Roman necropolis found under Arras supermarket

A large necropolis from the late Roman empire has been discovered under the wall of a supermarket in Arras, northern France. Archaeologists surveyed the site in advance of construction of an extension to the supermarket, and in July 2020 unearthed a lead sarcophagus that can by stylistically dated to the 4th century.

Archaeologists excavated further this fall and discovered that the necropolis extends beyond their remit. Only the southern perimeter of the burial ground has been found. To the west, the graves continue under the supermarket. They continue eastward crossing into the neighboring property, and northward as well, albeit with less tomb density that suggests the northern perimeter is near.

Most of the tombs are laid out along a southwest/northeast orientation, and while they are relatively densely packed together, there is almost no overlap between the cut graves. The burials unearthed so far are inhumations and they are notably devoid of grave goods.

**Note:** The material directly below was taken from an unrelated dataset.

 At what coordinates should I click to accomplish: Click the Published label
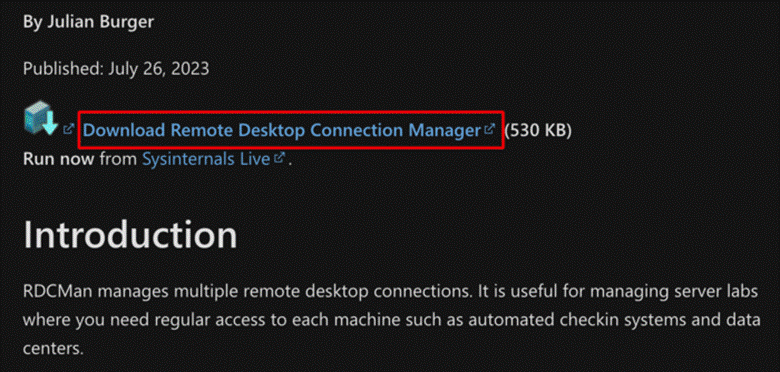(x=63, y=68)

Only two graves contained any objects at all, most strikingly an adult woman buried with a rich array of jewelry including a pearl necklace, earrings, copper and bone bangles and copper finger rings.

With the exception of one double burial containing the remains of one adult and one child, each grave held a single individual. Almost all of them were laid to rest in wood coffins, attested to by the surviving iron nails and metal brackets nailed to the corners of the grave’s wooden formwork. Even the two people buried together in one grave were each placed in their own wooden coffin.

Another lead coffin was discovered, not far from where the one was found last year, with the same stylistic features that mark its date of manufacture. In the burial plot next to it was a limestone sarcophagus, its cover still in place, intact and so effectively a seal that no water had penetrated the interior. When archaeologists raised the lid, they found no sediment or water at all, just the skeletal remains of an adult female.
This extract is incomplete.